## RECORD EXCERPTS
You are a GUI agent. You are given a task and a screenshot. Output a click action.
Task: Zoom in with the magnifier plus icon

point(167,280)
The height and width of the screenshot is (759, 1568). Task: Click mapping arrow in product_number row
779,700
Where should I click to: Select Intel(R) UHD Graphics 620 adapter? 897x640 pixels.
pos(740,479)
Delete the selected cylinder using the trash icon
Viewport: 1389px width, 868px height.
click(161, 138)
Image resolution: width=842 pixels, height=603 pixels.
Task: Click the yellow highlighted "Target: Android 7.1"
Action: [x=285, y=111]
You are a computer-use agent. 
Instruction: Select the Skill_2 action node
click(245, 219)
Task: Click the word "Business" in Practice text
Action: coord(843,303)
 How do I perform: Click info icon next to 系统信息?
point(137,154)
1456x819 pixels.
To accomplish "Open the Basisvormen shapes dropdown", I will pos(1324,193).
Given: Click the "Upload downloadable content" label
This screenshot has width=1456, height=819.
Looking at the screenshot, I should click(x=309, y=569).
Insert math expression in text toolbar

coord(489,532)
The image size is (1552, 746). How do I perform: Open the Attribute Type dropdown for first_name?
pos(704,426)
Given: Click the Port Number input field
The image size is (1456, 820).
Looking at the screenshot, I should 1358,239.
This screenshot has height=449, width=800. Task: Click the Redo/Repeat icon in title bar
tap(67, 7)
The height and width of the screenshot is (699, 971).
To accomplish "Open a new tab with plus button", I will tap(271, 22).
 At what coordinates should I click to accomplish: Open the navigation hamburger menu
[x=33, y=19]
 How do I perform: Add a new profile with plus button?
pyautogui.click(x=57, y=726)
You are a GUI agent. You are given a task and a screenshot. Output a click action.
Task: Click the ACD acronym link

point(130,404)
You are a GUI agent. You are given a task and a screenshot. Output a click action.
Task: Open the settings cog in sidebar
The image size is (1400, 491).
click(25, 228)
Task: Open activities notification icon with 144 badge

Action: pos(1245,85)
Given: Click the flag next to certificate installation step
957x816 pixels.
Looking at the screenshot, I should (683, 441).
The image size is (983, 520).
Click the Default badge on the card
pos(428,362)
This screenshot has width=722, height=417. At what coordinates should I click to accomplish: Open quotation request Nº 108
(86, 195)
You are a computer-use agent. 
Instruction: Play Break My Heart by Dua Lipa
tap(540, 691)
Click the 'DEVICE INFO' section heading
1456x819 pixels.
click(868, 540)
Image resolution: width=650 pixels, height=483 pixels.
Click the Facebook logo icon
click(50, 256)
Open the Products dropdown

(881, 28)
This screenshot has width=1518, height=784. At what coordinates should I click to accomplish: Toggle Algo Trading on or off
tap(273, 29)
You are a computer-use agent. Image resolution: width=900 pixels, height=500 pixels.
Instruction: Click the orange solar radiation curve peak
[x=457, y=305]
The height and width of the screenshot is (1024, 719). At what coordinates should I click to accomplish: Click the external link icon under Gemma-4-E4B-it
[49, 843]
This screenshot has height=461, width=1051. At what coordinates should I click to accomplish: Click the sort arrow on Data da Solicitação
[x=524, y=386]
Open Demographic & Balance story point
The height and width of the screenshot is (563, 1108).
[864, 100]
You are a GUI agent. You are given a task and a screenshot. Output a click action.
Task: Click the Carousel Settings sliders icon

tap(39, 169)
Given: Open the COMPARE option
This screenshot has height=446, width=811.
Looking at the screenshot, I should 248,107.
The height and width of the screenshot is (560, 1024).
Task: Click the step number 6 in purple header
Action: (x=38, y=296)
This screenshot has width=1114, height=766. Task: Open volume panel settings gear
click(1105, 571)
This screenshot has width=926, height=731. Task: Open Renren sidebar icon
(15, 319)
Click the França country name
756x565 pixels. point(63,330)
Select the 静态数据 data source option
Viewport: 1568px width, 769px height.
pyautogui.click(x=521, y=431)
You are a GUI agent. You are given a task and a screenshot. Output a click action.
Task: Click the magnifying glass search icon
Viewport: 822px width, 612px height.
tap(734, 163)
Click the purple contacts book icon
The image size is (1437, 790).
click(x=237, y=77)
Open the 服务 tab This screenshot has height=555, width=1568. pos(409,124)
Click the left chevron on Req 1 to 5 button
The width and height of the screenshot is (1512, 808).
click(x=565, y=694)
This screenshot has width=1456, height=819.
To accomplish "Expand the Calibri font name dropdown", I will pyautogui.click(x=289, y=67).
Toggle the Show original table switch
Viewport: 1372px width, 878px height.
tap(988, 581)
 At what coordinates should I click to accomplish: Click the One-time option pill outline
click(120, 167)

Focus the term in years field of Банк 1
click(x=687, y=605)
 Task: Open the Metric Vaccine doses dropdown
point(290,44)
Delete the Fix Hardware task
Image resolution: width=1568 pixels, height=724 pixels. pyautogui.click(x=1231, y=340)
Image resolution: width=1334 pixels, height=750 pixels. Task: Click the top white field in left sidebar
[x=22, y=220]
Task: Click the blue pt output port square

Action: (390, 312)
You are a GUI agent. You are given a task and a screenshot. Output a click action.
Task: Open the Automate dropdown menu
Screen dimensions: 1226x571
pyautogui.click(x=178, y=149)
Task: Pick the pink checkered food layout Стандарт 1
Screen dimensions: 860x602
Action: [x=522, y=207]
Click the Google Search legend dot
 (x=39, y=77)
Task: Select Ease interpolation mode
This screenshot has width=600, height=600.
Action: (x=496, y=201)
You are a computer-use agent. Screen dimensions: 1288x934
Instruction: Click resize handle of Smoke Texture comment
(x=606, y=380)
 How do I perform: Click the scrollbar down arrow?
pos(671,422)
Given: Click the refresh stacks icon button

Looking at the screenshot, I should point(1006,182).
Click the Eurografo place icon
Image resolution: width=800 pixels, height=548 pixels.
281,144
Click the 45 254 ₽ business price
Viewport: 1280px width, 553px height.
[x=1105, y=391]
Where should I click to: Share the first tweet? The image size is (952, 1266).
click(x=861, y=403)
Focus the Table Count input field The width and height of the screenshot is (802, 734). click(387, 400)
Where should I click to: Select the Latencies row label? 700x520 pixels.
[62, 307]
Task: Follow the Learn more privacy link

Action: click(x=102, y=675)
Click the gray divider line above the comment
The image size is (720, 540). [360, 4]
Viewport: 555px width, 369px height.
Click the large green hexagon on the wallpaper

## DIRECTION
Can you write out the lines of the material, starting with the line containing "How do I perform: Click info" and going on through the line containing "will tap(271, 22).", both included?

## CORRECT OUTPUT
 How do I perform: Click info icon next to 系统信息?
point(137,154)
1456x819 pixels.
To accomplish "Open the Basisvormen shapes dropdown", I will pos(1324,193).
Given: Click the "Upload downloadable content" label
This screenshot has width=1456, height=819.
Looking at the screenshot, I should click(x=309, y=569).
Insert math expression in text toolbar

coord(489,532)
The image size is (1552, 746). How do I perform: Open the Attribute Type dropdown for first_name?
pos(704,426)
Given: Click the Port Number input field
The image size is (1456, 820).
Looking at the screenshot, I should 1358,239.
This screenshot has height=449, width=800. Task: Click the Redo/Repeat icon in title bar
tap(67, 7)
The height and width of the screenshot is (699, 971).
To accomplish "Open a new tab with plus button", I will tap(271, 22).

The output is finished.